Cold weather months can be a great time to travel and camp in an RV. Traffic is lighter, campgrounds are uncrowded and the weather is stimulating.
Keep in mind that engines demand more electrical starting power during cold weather. Check the chassis battery's electrolyte level, clean the terminals and coat them with petroleum jelly.
You’ll want a set of tire chains if you think you'll encounter snow and ice. Practice putting them on while it's warm and dry. Motor home owners might want to consider the damage a broken tire chain could inflict upon the fiberglass body of their rig. It might be better to avoid roads where chains may be required.
Fill your propane tank. It will minimize condensation inside the tank and help prevent vaporization problems in cold temperatures.
Your RV's built-in space heating system should be adequate for keeping the interior warm.
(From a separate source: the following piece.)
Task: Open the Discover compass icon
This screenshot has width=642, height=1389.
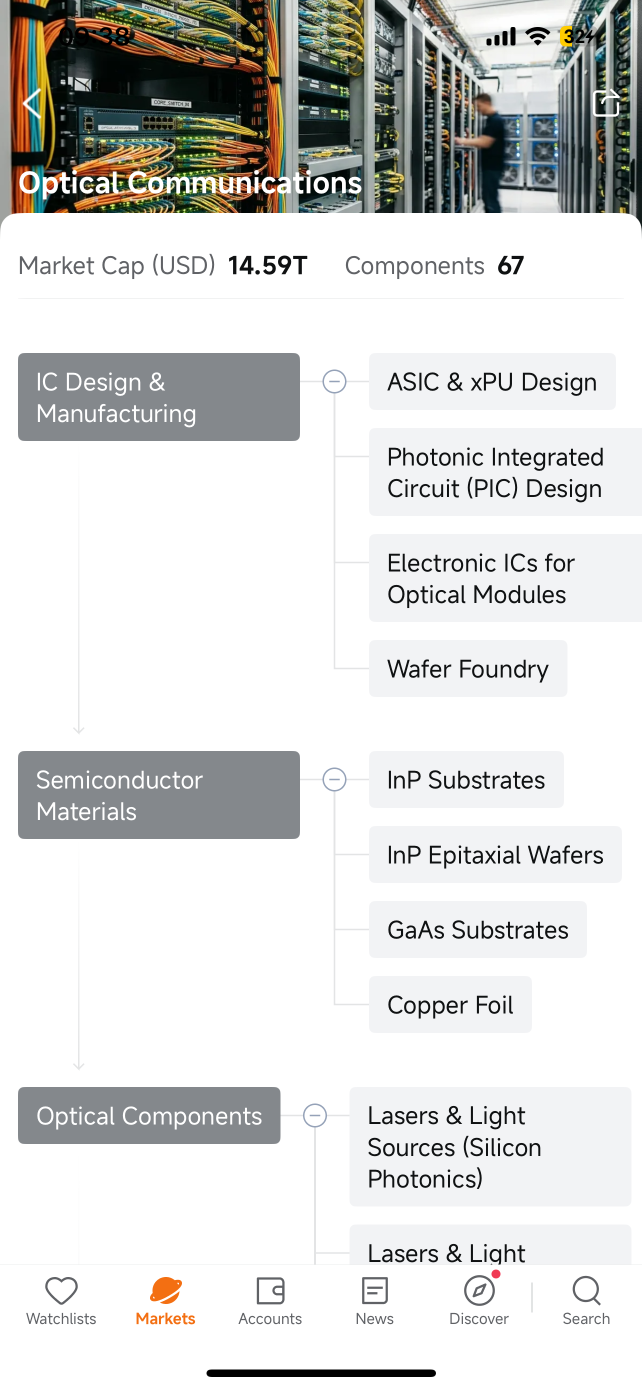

Remember, though, that a forced air furnace, in addition to consuming propane, will draw up to seven amps of electricity while operating. This could represent a considerable drain on the coach battery if electric hookups are not available.
Look for ways to improve your RV's ability to retain heat. Hanging a heavy blanket between the driver's compartment and the rest of the coach will block the cold radiated by a motorhome’s windshield.
Insulate the coach windows against the cold with heavy drapes or curtains. You can create an insulating dead air space inside of the windows by covering them with clear, heavy vinyl. Some RVers cover the interior of their windows with sheets of Styrofoam or posterboard.
Cover the inside of roof vents and skylights with Styrofoam or snap-on vinyl covers.
Throw rugs, especially on vinyl flooring, will add insulation to the floors. They will also protect the carpeting against tracked in dirt and moisture.
Insulate the inside of exterior cabinet doors by covering them with Styrofoam or fiberglass insulation.
You can minimize cold drafts by installing weather-stripping around entry doors and exterior cabinet doors.
Examine your rig's plumbing to determine what measures may be needed to prevent damage from freezing temperatures.
The fresh-water tanks, water pump, pipes, drains, holding tanks and dumping valves of some RVs are protected by locating them in heated channels or compartments. The heat source is one or more ducts from the forced-air furnace. As long as the furnace runs periodically, the water in the pipes and tanks shouldn't freeze.
Other RVs, however, may have their drains, holding tanks and dumping valves below the floor and exposed to outside temperatures.
Empty the holding tanks if they will be subject to freezing and pour a couple of quarts of non-toxic, biodegradable antifreeze into each holding tank. This will protect the dump valves. Pour in more antifreeze as wastewater fills the tanks. Pouring the antifreeze into the gray-water tank through the shower drain will also protect the drainpipe below the shower.
When outside temperatures approach freezing, disconnect, empty out and store the drinking water and sewer-hookup hoses. Slightly opening the doors of interior cupboards that contain plumbing will allow heated air from the coach to circulate around the pipes.
Drain the water system if you are unable to protect the fresh-water pump or plumbing from freezing. Even better protection is provided by using compressed air to blow the remaining water from the pipes or by simply pumping non-toxic, potable antifreeze throughout the water system.
Some cold-weather RVers winterize and then don't use their plumbing system at all. Instead, they carry containers of drinking water inside the living area of the RV and rely completely upon the campground's restroom facilities. Call ahead to the campground if this is your plan. Some close their restrooms during the off-season and others may only have electrical hookups available.
You can install electric tank heating pads and electric heating tape to protect your plumbing when you stay in a campground or RV park that provides electrical hookups. Look for them at RV accessory stores.
Before driving into an area on a dirt road, consider what it will be like to drive out on that road when it is slick from rain.
Try to camp in a spot that is open to the heat of the sun, and if possible, protected from the wind. You can minimize cold drafts by facing the RV into or away from the prevailing wind.
Keep in mind that snow accumulating on overhanging branches may eventually drop off in heavy clumps or perhaps bring down the brittle branches. And don't let snow block the refrigerator roof vent.
Cold-weather camping doesn't necessarily have to include freezing temperatures and snow but you should be prepared for occasional rain and some cold weather. And don't be surprised if you find yourself in an almost empty campground experiencing warm, balmy weather.